GIVEN PROBLEM 1: In the forum thread, a neutron star is described as the mass of the Sun compressed down to an object the size of what?
GIVEN PROBLEM 2: Please reproduce the forum thread word for word, from "A good gold digger would know that diamond" up to and including "candy > diamond > gold > cash!".

The Sun is a single pixel.

A good gold digger would know that diamond > gold > cash!

Never said I was a good gold digger.

Umbrasquall wrote:A good gold digger would know that candy > diamond > gold > cash!

cute

Neutron Stars

What happens if there is such a large concentration of mass in an object that electron degeneracy pressure fails to support the shape of a star? The collapse of the atoms inside such an object will form something called a neutron star. A neutron star is essentially an object that has nuclear density. That is, a neutron star is as dense as the nucleus of an atom and are composed entirely of neutrons. While a white dwarf is the mass of the Sun compressed to the size of the Earth, a neutron star is the mass of the Sun compressed down to an object the size of New York City.

DATA EXCERPT:
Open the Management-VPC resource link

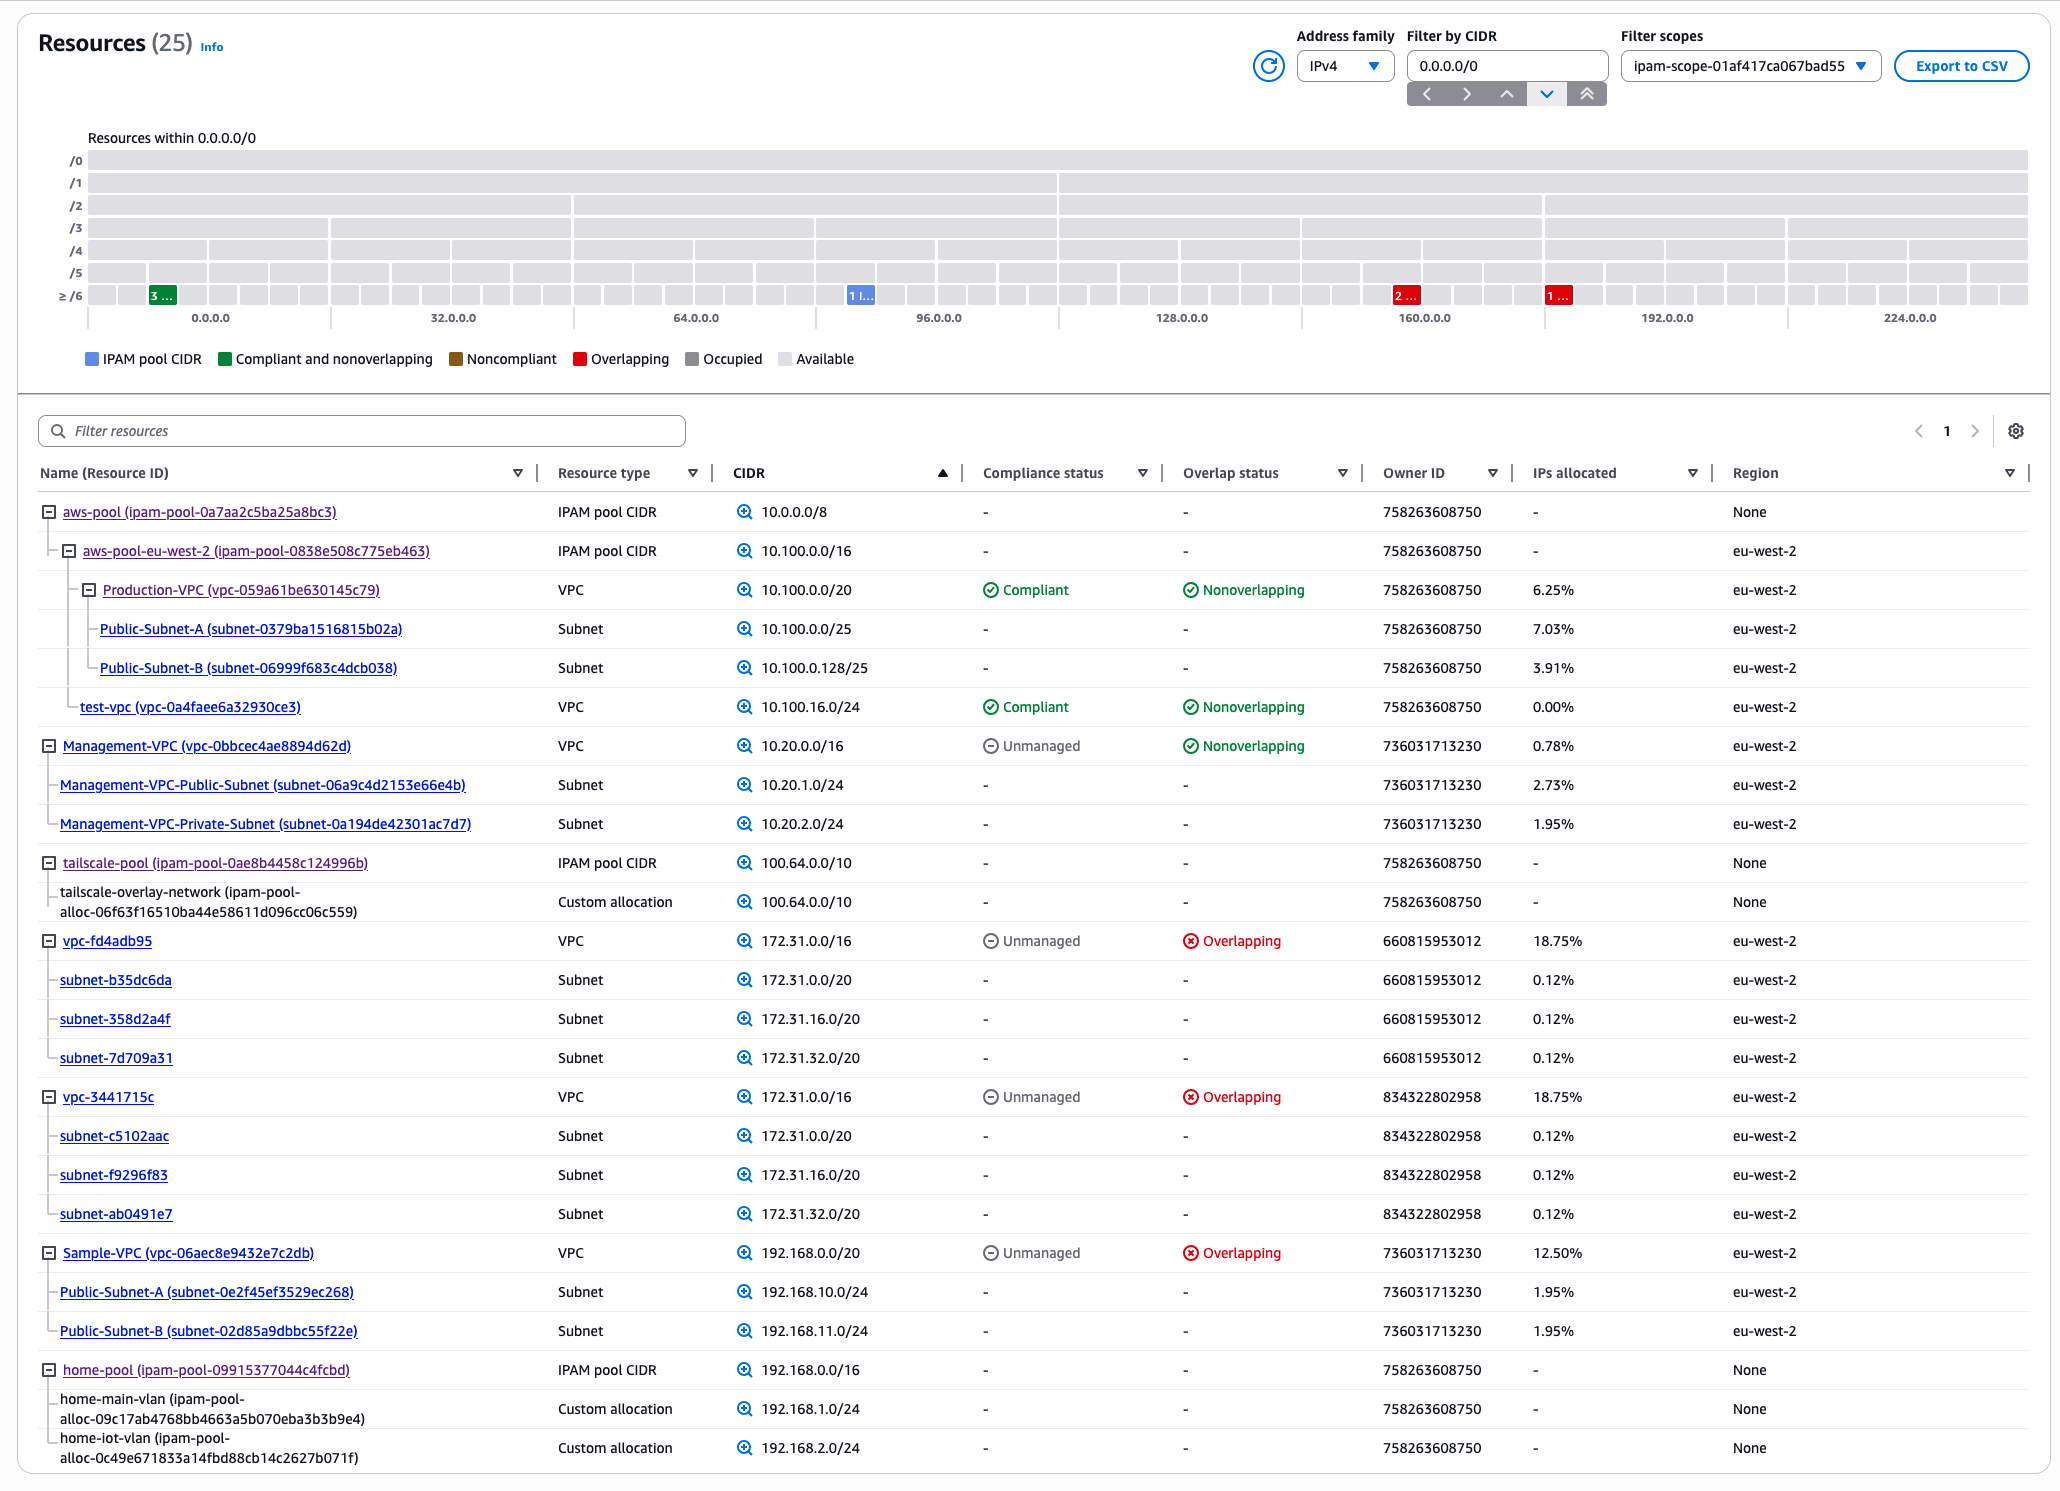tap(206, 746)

CORRECT RESPONSE 1: New York City.

CORRECT RESPONSE 2:
A good gold digger would know that diamond > gold > cash!

Never said I was a good gold digger.

Umbrasquall wrote:A good gold digger would know that candy > diamond > gold > cash!